__QUESTIONS__.
• 1. List the capabilities that the smart battery text says the project will add to the hardware structure of battery systems.
• 2. Extend the smart battery text with a further paragraph that picks up after its final sentence.

--- TEXT SEGMENT ---

SMART BATTERY

Li-Ion batteries are deployed at exponential rate, as the first thresholds of competitive energy cost and acceptable safety and performance have been recently achieved. Due to the reduced and unpredictable life-time and large effort needed for recycling or remanufacturing for second life, the total CO2 footprint is still much higher than expected by the displacement of the fossil fuel burning.

Psychologically, there is still a general feeling that battery systems today are not reliable and robust enough to match conventional energy sources and more research is necessary to achieve this ultimate goal and it is my vision that within one decade, the battery systems in energy/transport applications will become “Smart Battery” with controlled lifetime and reduced CO2 footprint.
This disruptive project will first revolutionize the hardware structure of battery systems by adding cell-level switching capability, software reconfiguration and wireless data communication and secondly by using the finally mature Machine Learning (ML) technology, ground-braking functionality will be developed including life-time control and chemistry/aging independent performance for second life time reconfiguration.

--- PROVIDED INFORMATION ---

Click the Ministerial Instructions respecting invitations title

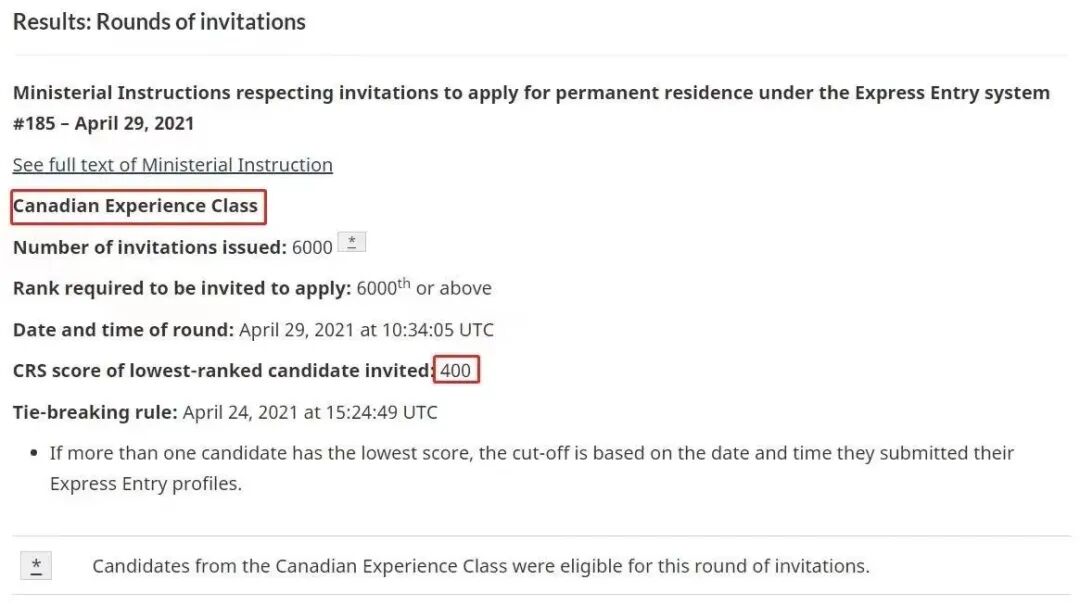531,93
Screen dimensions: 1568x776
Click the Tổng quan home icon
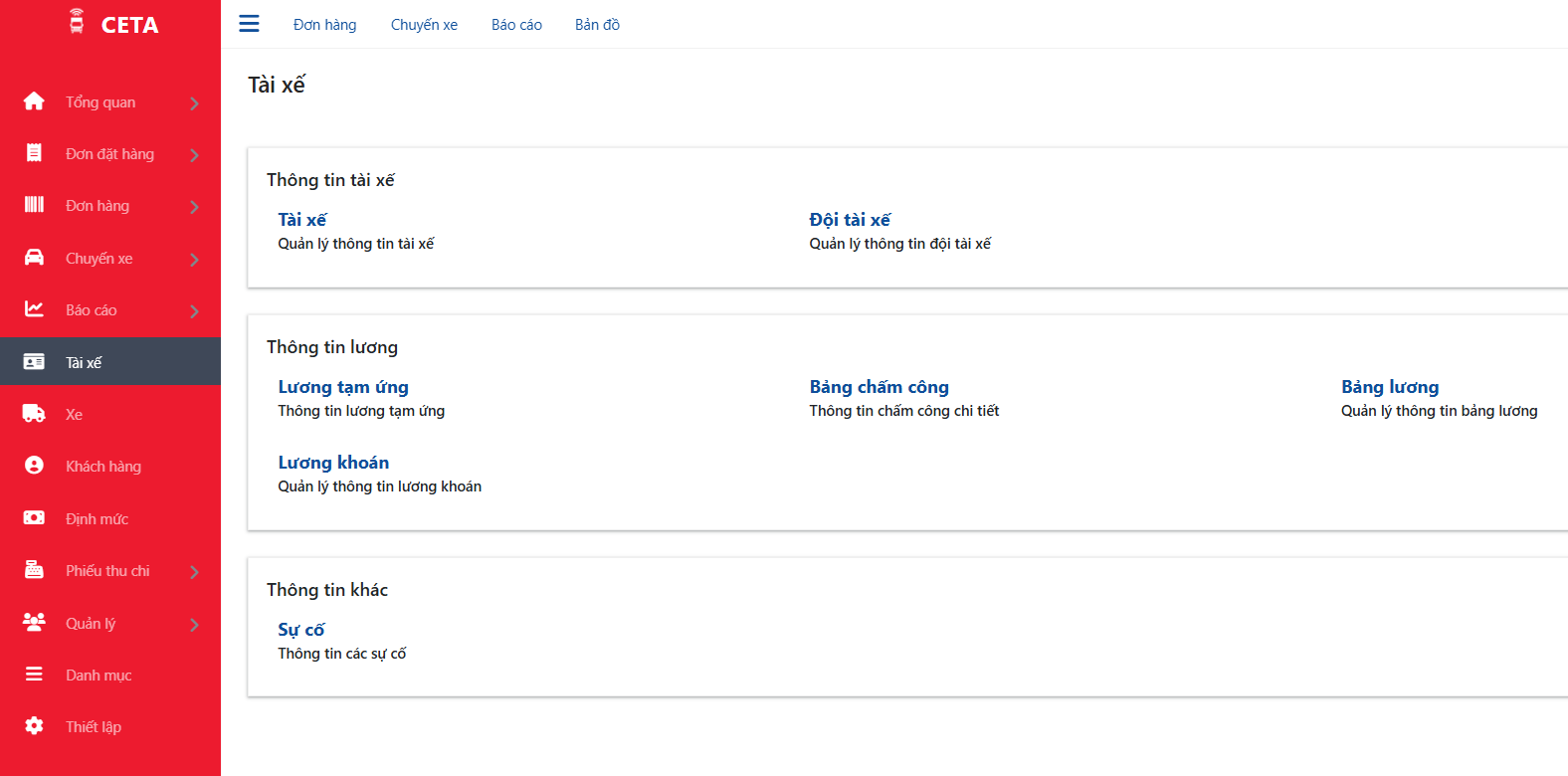coord(34,101)
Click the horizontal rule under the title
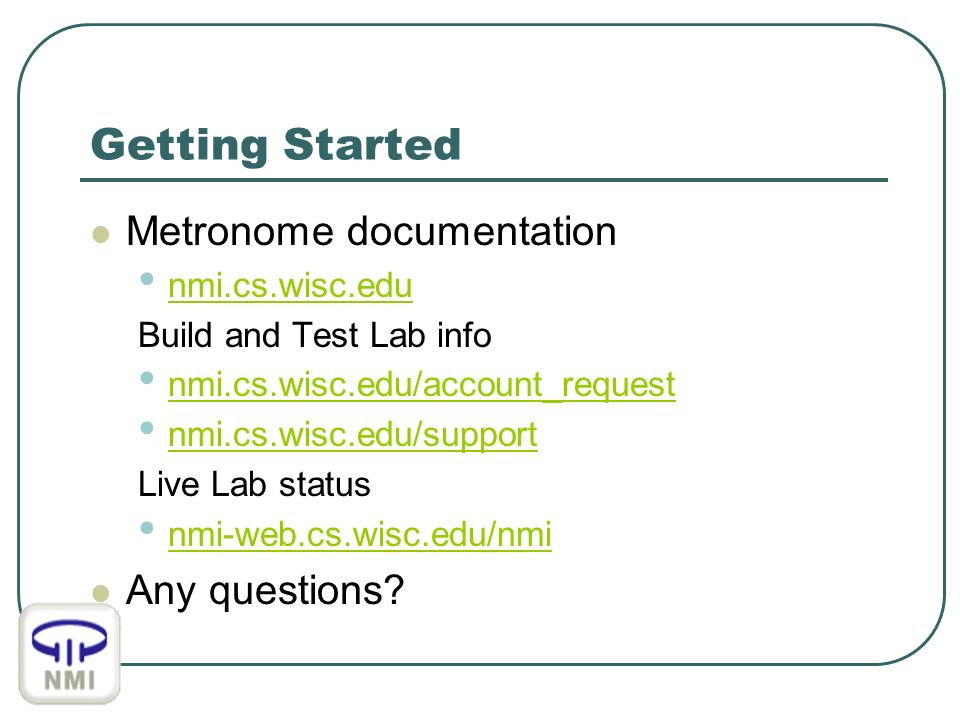The height and width of the screenshot is (720, 960). coord(484,180)
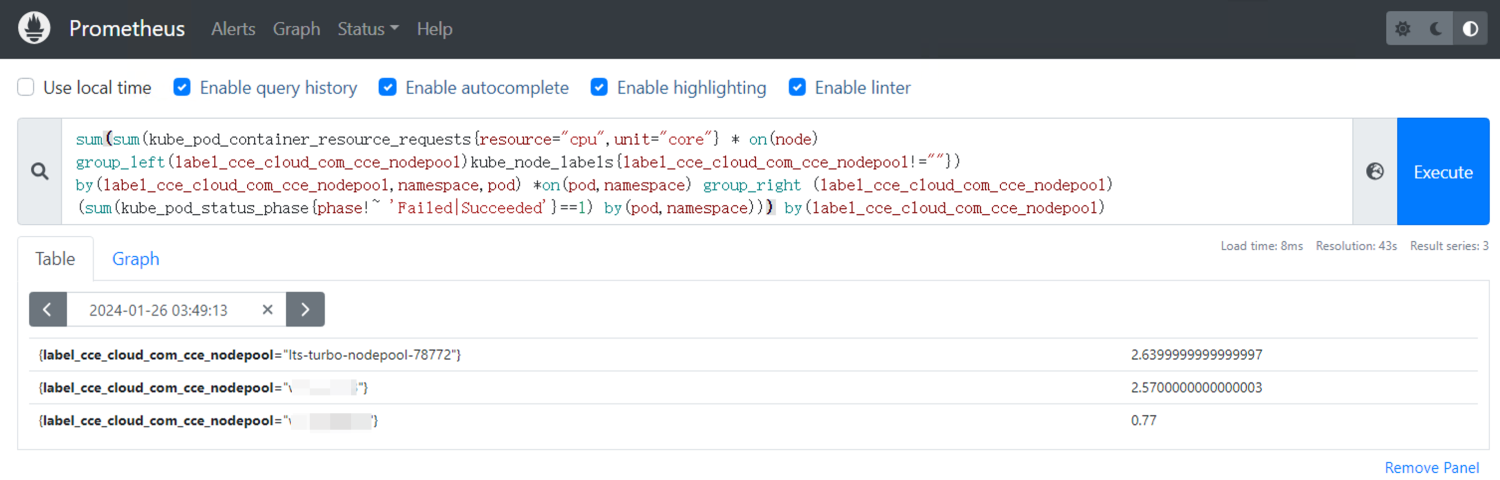Enable the Use local time checkbox
Image resolution: width=1500 pixels, height=480 pixels.
[x=26, y=88]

---

__SOLVED PROBLEMS__.
• 1.
- Cell-level switching capability
- Software reconfiguration
- Wireless data communication

• 2.
The critical challenge here is not adding “brains” to each cell for monitoring and state estimation , but the cell switching capability, a device that will be able to optimize the charging/discharging current profiles, isolate a faulted cell and make the charger/load converters redundant. In other words, will transform the battery cells in building-blocks, that will significantly ease the design effort in applications raging from kW to GW. We have seen this kind of revolution in power electronics by the development of power modules which made the power converter to be virtually present in all energy applications today.